Giro d'Italia: Italian chapel that's a shrine to cycling's heroes

Updated 0942 GMT (1742 HKT) July 18, 2017

Story highlights

  • Church of Madonna del Ghisallo a shrine to cyclists
  • Chapels sits atop famous climb from Lake Como
  • Giro d'Italia runs from May 5 to May 28

(CNN)If you're an art lover you've probably paid your dues at places like the Louvre in Paris, the Guggenheim in New York, or Amsterdam's Van Gogh museum.
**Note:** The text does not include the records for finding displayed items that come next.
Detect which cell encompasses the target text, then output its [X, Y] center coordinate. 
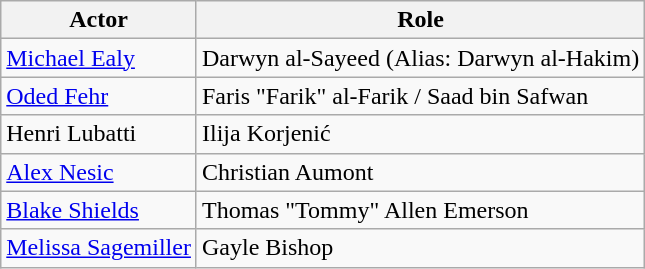
Darwyn al-Sayeed (Alias: Darwyn al-Hakim) [420, 58]
Oded Fehr [99, 96]
Alex Nesic [99, 172]
Michael Ealy [99, 58]
Thomas "Tommy" Allen Emerson [420, 210]
Blake Shields [99, 210]
Faris "Farik" al-Farik / Saad bin Safwan [420, 96]
Melissa Sagemiller [99, 248]
Actor [99, 20]
Christian Aumont [420, 172]
Role [420, 20]
Gayle Bishop [420, 248]
Ilija Korjenić [420, 134]
Henri Lubatti [99, 134]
However, if you're a cycling fan you've got your work cut out to reach a shrine that commemorates the sport's history and pays tribute to its fallen riders.
Rather than religious icons, every inch of wall space of the tiny church of Madonna del Ghisallo above Lake Como is covered in two-wheel memorabilia from the biggest races and the greatest riders.
The church is festooned with pre-and post-war cycles, and bikes from legends such as five-time Giro d'Italia champions Fausto Coppi and Eddy Merckx, plus other former winners Gianni Motta and Francesco Moser, as well as myriad pictures, club pennants and cycling jerseys.
"It looks a bit like an old bike shop," says UK-based Italian Livio Nannetti, who leads cycle tours for the sporting brand Rapha.
"The walls are covered, there are bikes everywhere where normally you get saints and statues."
Italy's Ivan Basso, wearing the leader's pink jersey, visits the Ghisallo chapel during the 2006 Giro d'Italia.


The ancient tale recounts that the medieval Count of Ghisallo was saved from bandits by the sight of the Virgin Mary, to whom he offered prayers for his safety in a roadside shrine.
The Madonna del Ghisallo became known as the patroness of travelers. Later, cyclists adopted the Madonna, and in 1949, Pope Pious XII gave her the title of Patron Saint of Cycling.
And in the center of the tiny chapel an eternal flame burns in memory of all those cyclists of yesteryear.
The climb up past the Ghisallo church is a regular feature on the Tour of Lombardy.